See our latest analysis for Oriental Holdings Berhad

Dividend Volatility

Although the company has a long dividend history, it has been cut at least once in the last 10 years. The dividend has gone from an annual total of MYR0.12 in 2015 to the most recent total annual payment of MYR0.40. This works out to be a compound annual growth rate (CAGR) of approximately 13% a year over that time. It is great to see strong growth in the dividend payments, but cuts are concerning as it may indicate the payout policy is too ambitious.

The Dividend Looks Likely To Grow

With a relatively unstable dividend, it's even more important to evaluate if earnings per share is growing, which could point to a growing dividend in the future. Oriental Holdings Berhad has seen EPS rising for the last five years, at 10% per annum. While on an earnings basis, this company looks appealing as an income stock, the cash payout ratio still makes us cautious.

Our Thoughts On Oriental Holdings Berhad's Dividend

In summary, while it's good to see that the dividend hasn't been cut, we are a bit cautious about Oriental Holdings Berhad's payments, as there could be some issues with sustaining them into the future. With cash flows lacking, it is difficult to see how the company can sustain a dividend payment. We don't think Oriental Holdings Berhad is a great stock to add to your portfolio if income is your focus.

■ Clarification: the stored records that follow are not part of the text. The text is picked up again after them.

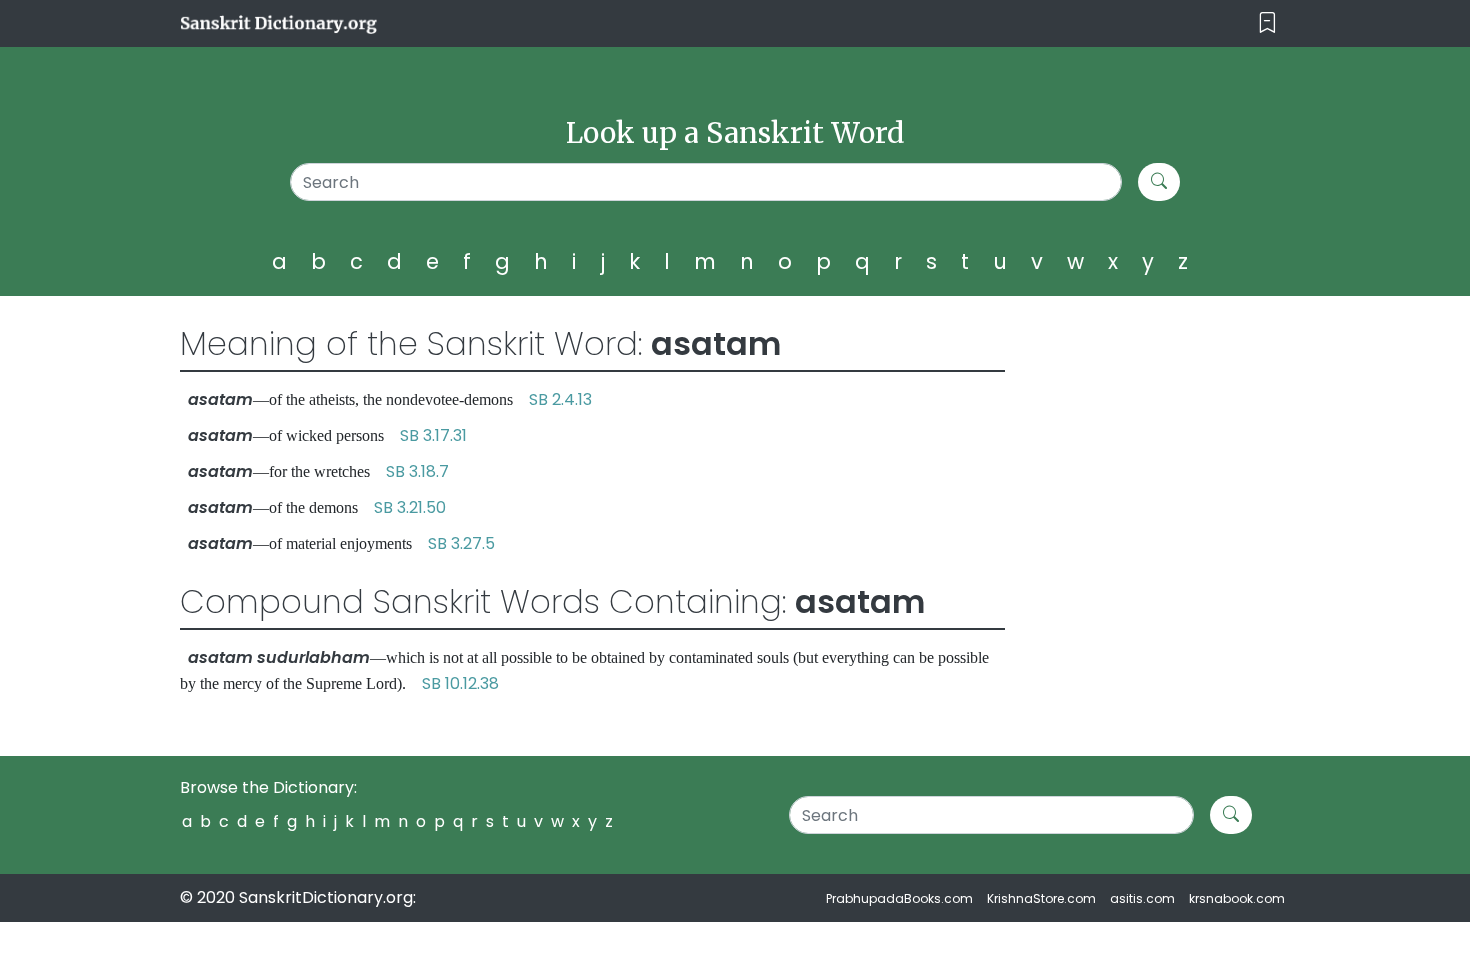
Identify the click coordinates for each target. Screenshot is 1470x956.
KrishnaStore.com (1041, 898)
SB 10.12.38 (460, 683)
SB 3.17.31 (433, 435)
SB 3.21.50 (410, 507)
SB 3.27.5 (461, 543)
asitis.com (1142, 898)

Companies possessing a stable dividend policy will likely enjoy greater investor interest than those suffering from a more inconsistent approach. At the same time, there are other factors our readers should be conscious of before pouring capital into a stock. For example, we've picked out 1 warning sign for Oriental Holdings Berhad that investors should know about before committing capital to this stock. Looking for more high-yielding dividend ideas? Try our collection of strong dividend payers.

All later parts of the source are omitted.